* [WHAT YOU ARE ASKED TO DO]:
Write out the lines of the records from the one containing "Where should I click to: Open" to the very last, keeping each exactly as it is.

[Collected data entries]
----
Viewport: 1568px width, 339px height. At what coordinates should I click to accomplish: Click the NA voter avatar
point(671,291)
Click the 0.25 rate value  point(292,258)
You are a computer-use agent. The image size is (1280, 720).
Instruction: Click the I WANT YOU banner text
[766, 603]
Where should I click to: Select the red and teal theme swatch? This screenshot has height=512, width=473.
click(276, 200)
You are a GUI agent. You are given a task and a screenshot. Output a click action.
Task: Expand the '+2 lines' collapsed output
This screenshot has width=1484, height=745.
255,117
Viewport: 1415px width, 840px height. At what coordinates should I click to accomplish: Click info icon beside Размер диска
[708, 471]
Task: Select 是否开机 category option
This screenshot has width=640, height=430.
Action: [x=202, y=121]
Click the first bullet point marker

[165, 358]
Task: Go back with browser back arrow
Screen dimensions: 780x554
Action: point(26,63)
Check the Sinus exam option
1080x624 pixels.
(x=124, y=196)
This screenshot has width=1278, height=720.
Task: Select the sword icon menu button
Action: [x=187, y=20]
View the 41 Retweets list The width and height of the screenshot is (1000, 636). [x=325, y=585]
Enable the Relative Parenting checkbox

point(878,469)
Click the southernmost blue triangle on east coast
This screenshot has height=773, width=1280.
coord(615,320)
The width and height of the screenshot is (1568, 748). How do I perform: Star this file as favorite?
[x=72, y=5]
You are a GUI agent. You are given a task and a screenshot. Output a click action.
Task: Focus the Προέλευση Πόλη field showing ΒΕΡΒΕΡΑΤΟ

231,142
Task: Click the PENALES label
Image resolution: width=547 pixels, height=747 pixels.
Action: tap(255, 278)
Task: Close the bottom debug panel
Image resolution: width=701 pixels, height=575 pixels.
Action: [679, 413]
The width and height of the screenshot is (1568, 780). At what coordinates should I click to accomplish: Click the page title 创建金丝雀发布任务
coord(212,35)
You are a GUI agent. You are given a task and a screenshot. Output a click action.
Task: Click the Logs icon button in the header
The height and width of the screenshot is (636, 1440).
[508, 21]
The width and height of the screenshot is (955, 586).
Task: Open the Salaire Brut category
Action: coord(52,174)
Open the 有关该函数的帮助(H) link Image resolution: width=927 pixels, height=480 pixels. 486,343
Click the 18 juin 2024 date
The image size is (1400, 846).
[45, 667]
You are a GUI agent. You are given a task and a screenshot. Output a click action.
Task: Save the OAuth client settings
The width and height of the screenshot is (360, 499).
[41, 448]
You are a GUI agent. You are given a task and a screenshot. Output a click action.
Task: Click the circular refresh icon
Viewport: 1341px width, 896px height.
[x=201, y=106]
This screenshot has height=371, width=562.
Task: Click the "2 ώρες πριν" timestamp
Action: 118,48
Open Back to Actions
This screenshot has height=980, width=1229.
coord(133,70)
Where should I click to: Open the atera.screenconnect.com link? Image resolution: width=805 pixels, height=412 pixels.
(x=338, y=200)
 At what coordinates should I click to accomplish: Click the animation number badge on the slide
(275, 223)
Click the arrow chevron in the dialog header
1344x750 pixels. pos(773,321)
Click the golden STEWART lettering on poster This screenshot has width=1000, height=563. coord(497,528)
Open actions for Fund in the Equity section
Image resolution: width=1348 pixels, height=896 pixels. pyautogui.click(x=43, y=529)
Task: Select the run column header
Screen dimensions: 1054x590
----
* [SOLUTION TO THIS EXERCISE]:
Where should I click to: Open the atera.screenconnect.com link? Image resolution: width=805 pixels, height=412 pixels.
(x=338, y=200)
 At what coordinates should I click to accomplish: Click the animation number badge on the slide
(275, 223)
Click the arrow chevron in the dialog header
1344x750 pixels. pos(773,321)
Click the golden STEWART lettering on poster This screenshot has width=1000, height=563. coord(497,528)
Open actions for Fund in the Equity section
Image resolution: width=1348 pixels, height=896 pixels. pyautogui.click(x=43, y=529)
Task: Select the run column header
Screen dimensions: 1054x590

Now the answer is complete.